Housing insecurity is the condition of lacking stable, safe, and affordable housing without being entirely homeless. Housing insecurity is associated with worse health outcomes and can be alleviated by increasing the housing supply, for example loosening zoning regulations.

== Definition ==
Housing insecurity is defined as a precariousness regarding one's housing conditions, often including some or all of the following:

- difficulty acquiring and keeping housing tenure
- being required to spend a high percentage of income on housing costs
- living in housing that is unsafe, unsanitary, or lacking in basic necessities
- living in housing that is overcrowded or overcapacity
- living with a domestic abuser, such as an abusive partner, parent, or guardian
- being at risk of involuntary relocation, or being forced to relocate multiple times

== Background ==

=== High rent cost burden ===
United States Department of Housing and Urban Development uses the terms "cost burdened" and "severely cost burdened" to describe individuals or families that spend more than 30% and 50% of their income on housing costs, respectively. According to the 2020 U.S. census, 46% of American renters are cost burdened, with 23% severely cost burdened.

- **Data extracts**
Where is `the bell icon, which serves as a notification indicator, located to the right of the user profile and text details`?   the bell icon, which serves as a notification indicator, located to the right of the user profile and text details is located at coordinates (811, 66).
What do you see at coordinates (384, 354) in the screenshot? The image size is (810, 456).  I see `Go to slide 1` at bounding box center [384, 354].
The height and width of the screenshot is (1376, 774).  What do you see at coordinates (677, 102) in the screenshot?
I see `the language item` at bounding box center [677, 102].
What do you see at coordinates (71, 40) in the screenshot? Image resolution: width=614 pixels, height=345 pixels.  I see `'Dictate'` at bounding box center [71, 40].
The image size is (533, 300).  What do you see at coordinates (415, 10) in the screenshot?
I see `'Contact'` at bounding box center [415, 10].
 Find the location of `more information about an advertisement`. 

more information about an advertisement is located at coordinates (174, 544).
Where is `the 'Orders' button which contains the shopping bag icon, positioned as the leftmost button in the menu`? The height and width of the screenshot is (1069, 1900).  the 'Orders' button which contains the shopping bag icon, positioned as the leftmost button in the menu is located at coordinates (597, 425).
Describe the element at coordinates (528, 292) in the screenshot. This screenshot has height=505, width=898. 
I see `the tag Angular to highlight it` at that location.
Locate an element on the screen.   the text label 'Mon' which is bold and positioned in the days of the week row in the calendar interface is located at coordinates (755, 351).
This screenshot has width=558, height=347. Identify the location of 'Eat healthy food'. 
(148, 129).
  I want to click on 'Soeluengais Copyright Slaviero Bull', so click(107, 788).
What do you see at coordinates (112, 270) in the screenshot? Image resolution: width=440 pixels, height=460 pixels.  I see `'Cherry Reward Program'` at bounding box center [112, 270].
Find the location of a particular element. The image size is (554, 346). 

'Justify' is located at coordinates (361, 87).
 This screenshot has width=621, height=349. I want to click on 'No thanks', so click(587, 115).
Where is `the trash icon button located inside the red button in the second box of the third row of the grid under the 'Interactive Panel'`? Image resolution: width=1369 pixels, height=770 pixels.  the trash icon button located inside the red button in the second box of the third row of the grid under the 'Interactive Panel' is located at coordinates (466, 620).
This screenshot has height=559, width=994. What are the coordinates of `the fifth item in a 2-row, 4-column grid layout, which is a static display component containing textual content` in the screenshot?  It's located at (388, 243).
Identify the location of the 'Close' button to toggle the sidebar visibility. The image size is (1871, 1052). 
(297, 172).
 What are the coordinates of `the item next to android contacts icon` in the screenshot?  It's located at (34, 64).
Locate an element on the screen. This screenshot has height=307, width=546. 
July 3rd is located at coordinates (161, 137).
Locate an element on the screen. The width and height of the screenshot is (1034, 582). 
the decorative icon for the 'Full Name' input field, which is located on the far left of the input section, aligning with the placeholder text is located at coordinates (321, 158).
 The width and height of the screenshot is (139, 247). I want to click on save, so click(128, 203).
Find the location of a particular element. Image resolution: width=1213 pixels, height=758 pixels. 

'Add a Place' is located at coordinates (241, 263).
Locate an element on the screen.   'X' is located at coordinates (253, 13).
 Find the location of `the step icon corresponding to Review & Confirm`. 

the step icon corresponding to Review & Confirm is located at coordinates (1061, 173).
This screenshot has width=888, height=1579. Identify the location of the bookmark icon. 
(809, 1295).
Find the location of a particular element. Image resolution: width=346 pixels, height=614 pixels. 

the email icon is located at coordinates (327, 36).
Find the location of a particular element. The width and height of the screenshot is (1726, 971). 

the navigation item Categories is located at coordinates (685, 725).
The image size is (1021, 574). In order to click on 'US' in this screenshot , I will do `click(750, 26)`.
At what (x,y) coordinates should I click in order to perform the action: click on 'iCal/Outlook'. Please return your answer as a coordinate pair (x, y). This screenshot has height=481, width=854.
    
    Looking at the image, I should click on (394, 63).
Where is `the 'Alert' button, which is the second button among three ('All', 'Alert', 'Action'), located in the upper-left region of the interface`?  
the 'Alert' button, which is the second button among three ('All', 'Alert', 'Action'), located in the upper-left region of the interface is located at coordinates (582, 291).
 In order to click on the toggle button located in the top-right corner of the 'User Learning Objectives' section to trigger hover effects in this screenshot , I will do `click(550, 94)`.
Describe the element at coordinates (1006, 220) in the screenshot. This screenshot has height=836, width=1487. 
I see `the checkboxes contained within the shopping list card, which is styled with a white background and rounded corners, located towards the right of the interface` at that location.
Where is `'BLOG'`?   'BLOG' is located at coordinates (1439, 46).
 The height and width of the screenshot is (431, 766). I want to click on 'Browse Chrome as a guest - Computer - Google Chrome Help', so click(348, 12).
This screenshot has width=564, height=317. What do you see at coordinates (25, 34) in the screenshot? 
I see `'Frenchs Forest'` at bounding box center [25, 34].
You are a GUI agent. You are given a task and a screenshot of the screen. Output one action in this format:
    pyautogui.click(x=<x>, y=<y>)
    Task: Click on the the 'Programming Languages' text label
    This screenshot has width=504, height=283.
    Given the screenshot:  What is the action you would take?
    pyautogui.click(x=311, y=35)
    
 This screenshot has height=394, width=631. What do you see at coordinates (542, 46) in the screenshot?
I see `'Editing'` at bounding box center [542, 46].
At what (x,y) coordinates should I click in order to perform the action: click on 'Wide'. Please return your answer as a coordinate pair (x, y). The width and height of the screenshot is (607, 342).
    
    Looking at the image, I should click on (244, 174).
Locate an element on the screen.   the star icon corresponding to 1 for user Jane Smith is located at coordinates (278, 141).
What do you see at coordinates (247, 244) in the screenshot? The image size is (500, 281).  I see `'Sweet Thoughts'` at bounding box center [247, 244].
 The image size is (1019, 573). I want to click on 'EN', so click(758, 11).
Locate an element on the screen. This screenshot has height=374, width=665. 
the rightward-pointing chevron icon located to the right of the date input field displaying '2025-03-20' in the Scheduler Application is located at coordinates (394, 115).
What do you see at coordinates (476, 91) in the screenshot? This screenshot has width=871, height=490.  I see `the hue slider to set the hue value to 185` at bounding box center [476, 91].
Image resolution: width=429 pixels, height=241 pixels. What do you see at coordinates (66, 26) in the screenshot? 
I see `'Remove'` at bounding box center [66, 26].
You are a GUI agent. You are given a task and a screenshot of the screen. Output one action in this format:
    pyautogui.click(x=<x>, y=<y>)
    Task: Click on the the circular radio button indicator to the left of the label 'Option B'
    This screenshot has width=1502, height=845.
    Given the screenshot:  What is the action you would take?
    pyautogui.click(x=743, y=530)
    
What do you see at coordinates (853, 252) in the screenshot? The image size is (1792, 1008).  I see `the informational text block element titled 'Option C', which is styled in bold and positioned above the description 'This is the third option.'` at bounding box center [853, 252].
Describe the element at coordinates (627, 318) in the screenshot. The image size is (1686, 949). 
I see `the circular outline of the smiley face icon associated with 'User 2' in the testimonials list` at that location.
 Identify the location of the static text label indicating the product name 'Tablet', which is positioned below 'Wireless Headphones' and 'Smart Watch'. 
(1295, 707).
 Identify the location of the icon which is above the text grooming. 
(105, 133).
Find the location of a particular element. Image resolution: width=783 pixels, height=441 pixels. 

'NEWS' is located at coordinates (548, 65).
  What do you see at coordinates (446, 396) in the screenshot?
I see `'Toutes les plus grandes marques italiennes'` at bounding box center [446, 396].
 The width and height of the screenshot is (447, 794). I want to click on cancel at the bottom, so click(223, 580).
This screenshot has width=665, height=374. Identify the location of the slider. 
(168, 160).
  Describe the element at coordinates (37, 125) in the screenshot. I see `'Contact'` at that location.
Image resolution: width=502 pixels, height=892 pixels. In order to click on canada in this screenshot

- **Problem to solve**
Revise the stretch of the housing insecurity text from "Housing insecurity is the" through "loosening zoning regulations.", replacing "zoning regulations" with "land-use rules". The listing above comes from a different source than the housing insecurity text.

- **The completed task**
Housing insecurity is the condition of lacking stable, safe, and affordable housing without being entirely homeless. Housing insecurity is associated with worse health outcomes and can be alleviated by increasing the housing supply, for example loosening land-use rules.